The end result is an element of the ideal generated by $f_ j - \pi z_ j$. In particular, we see that $D[1/\pi ]$ is isomorphic to $R[1/\pi ][x_1, \ldots , x_ n, z_1, \ldots , z_ m]/(f_ j - \pi z_ j)$ which is isomorphic to $R[1/\pi ][x_1, \ldots , x_ n]$ hence smooth over $R$. This proves (b).

For fixed $k \in \{ 1, \ldots , r\} $ consider the ring

\[ D_ k = R[x_1, \ldots , x_ n, z_1, \ldots , z_ m]/ (f_ j - \pi z_ j, j \in E_ k, p_{k, \ell }) \]
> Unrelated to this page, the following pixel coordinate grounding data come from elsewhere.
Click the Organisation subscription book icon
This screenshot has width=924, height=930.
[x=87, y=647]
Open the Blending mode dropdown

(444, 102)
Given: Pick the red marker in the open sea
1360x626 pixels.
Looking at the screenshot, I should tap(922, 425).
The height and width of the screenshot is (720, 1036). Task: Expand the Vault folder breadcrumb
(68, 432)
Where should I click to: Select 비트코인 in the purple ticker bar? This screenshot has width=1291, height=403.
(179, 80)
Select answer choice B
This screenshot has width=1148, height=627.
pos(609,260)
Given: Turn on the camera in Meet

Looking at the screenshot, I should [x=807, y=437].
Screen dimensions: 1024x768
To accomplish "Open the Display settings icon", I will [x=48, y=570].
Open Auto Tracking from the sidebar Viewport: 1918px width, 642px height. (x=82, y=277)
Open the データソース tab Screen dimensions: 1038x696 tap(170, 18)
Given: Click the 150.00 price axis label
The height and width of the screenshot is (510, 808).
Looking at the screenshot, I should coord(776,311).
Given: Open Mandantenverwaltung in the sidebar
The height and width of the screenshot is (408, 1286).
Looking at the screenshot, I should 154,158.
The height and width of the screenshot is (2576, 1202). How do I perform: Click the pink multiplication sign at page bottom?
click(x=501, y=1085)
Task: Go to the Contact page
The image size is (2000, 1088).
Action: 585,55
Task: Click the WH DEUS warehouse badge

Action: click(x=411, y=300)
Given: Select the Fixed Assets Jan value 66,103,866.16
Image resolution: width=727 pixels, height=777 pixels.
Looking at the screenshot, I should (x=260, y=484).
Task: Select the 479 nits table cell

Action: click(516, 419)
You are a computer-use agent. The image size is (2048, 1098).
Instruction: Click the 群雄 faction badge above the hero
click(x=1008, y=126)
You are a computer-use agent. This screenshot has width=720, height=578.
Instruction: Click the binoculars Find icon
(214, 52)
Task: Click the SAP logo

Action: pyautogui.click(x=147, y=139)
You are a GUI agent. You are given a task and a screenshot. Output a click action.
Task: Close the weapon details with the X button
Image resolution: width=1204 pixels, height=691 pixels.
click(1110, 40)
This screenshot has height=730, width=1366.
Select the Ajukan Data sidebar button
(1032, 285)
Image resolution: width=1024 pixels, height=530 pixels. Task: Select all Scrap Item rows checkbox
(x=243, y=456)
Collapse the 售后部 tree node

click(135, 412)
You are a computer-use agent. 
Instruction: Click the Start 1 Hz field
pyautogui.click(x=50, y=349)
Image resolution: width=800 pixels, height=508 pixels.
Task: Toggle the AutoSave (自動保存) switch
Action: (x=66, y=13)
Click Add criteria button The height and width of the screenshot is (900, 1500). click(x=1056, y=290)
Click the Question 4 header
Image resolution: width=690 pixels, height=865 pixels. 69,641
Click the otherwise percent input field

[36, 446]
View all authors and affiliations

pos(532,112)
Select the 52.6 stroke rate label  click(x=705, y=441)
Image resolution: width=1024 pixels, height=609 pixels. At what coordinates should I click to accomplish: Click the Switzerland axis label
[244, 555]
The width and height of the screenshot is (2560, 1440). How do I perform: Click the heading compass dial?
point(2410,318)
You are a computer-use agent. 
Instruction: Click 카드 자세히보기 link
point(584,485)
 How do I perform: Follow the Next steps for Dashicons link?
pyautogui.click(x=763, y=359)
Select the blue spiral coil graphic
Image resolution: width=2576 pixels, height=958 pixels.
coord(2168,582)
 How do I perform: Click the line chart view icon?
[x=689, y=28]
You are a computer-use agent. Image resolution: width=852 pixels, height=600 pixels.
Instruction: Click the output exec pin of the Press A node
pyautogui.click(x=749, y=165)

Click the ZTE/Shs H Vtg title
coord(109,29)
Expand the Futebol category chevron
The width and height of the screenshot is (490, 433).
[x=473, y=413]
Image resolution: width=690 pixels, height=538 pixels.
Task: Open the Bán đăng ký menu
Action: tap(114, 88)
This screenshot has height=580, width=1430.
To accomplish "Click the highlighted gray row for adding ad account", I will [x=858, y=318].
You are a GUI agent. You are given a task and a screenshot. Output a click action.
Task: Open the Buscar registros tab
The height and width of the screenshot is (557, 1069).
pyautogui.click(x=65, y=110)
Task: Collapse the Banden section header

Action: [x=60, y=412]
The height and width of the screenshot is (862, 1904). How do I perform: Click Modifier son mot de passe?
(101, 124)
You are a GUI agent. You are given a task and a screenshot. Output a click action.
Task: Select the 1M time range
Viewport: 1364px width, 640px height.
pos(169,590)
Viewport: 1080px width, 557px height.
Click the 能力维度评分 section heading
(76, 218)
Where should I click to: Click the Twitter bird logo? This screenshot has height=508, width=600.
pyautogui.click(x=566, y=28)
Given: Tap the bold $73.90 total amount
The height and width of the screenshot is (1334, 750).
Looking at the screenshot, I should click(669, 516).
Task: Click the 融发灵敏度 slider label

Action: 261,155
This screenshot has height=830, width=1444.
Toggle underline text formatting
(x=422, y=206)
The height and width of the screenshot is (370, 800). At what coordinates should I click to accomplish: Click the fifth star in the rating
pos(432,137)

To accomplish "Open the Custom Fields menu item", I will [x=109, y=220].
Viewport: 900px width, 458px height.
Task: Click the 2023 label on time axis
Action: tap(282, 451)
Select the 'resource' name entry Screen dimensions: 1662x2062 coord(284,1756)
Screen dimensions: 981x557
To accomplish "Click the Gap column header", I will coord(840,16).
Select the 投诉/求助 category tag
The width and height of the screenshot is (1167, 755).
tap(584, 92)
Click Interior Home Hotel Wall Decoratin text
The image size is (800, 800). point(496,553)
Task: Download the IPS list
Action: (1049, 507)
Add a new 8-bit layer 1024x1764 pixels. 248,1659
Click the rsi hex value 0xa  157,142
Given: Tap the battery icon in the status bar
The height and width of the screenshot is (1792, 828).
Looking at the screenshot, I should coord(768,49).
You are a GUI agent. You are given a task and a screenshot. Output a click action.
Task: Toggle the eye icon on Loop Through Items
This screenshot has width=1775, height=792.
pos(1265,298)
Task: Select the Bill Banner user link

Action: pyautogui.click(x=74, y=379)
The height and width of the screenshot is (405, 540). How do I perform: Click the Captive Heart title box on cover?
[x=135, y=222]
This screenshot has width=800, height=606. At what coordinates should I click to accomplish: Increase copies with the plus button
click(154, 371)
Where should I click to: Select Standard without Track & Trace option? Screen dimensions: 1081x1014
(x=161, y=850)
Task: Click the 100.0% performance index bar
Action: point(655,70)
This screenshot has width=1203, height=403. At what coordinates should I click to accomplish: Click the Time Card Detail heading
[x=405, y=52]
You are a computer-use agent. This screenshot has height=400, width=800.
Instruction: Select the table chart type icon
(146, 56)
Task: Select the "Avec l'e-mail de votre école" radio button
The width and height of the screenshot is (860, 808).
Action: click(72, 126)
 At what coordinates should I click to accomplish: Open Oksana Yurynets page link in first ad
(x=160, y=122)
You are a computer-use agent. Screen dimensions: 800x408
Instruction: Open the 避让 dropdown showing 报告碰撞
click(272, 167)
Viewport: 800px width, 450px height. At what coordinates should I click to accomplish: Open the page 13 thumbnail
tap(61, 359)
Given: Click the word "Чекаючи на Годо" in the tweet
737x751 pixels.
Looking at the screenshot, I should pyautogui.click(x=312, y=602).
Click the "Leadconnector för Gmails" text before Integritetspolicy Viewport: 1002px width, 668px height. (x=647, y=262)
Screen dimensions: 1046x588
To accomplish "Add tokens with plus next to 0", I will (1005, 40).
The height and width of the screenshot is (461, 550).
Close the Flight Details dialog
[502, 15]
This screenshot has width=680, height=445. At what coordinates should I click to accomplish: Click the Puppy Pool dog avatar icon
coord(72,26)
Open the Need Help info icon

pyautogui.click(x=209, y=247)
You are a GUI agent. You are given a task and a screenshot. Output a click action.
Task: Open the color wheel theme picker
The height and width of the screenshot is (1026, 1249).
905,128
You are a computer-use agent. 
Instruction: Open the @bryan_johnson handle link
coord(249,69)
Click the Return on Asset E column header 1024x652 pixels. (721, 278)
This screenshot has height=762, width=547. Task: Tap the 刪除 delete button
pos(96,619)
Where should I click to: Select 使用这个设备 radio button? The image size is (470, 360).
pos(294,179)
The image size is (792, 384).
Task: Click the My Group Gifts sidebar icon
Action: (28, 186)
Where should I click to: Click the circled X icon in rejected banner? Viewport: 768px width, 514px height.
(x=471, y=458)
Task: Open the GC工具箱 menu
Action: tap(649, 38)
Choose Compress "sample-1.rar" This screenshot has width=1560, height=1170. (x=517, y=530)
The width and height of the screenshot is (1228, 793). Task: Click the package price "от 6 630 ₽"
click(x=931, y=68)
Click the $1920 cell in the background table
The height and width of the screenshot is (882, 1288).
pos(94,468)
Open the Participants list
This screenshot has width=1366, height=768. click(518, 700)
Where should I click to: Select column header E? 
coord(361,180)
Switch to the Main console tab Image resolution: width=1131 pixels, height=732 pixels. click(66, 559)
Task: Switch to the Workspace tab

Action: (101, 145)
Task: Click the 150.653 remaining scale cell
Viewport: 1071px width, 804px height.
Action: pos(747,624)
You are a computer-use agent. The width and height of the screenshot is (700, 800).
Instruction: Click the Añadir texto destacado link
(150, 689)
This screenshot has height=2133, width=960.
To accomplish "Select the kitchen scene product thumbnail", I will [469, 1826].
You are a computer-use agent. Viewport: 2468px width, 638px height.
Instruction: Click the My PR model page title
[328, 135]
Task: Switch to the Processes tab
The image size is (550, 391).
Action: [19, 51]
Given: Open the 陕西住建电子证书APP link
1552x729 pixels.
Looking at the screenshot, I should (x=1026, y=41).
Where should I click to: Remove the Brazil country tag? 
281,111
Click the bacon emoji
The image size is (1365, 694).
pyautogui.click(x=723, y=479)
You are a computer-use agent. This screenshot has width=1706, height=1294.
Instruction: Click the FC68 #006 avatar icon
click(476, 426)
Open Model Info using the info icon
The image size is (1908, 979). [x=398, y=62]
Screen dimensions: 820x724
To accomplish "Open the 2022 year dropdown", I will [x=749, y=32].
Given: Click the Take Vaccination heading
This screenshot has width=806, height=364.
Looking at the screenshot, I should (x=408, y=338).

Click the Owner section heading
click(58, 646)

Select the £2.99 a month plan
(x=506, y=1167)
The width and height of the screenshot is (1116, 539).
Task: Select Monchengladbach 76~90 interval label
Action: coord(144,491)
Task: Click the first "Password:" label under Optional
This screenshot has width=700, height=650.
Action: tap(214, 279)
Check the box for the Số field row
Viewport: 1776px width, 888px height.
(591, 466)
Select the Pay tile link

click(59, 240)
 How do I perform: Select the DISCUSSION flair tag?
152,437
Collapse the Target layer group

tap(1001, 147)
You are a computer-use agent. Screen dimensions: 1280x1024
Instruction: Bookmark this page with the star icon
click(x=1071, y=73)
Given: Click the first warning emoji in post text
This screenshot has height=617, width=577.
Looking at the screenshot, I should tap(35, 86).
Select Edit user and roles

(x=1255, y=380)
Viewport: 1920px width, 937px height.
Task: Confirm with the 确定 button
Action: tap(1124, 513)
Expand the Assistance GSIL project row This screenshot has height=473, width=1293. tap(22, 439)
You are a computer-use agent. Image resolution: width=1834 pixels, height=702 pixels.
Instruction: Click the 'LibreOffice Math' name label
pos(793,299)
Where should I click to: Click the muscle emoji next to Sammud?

The number of equations is $m = |E_ k| + (m - |E_ k|)$ as $p_{k, \ell }$ is zero if $\ell \in E_ k$. Also, note that

\begin{align*} (D_ k/\pi D_ k)_{a_ k} & = R/\pi R[x_1, \ldots , x_ n, 1/a_ k, z_1, \ldots , z_ m]/ (f_ j, j \in E_ k, p_{k, \ell }) \\ & = (\bar C/\pi \bar C)_{a_ k}[z_1, \ldots , z_ m]/ (a_ kz_\ell - \sum \nolimits _{j \in E_ k} h_{k, \ell }^ j z_ j) \\ & \cong (\bar C/\pi \bar C)_{a_ k}[z_ j, j \in E_ k] \end{align*}

In particular $(D_ k/\pi D_ k)_{a_ k}$ is smooth over $(\bar C/\pi \bar C)_{a_ k}$. By our choice of $a_ k$ we have that $(\bar C/\pi \bar C)_{a_ k}$ is smooth over $R/\pi R$ of relative dimension $n - |E_ k|$, see (2). Hence for a prime $\mathfrak q_ k \subset D_ k$ containing $\pi $ and lying over $\mathop{\mathrm{Spec}}(\bar C_{a_ k})$ the fibre ring of $R \to D_ k$ is smooth at $\mathfrak q_ k$ of dimension $n$. Thus $R \to D_ k$ is syntomic at $\mathfrak q_ k$ by our count of the number of equations above, see Algebra, Lemma 10.136.10. Hence $R \to D_ k$ is smooth at $\mathfrak q_ k$, see Algebra, Lemma 10.137.17.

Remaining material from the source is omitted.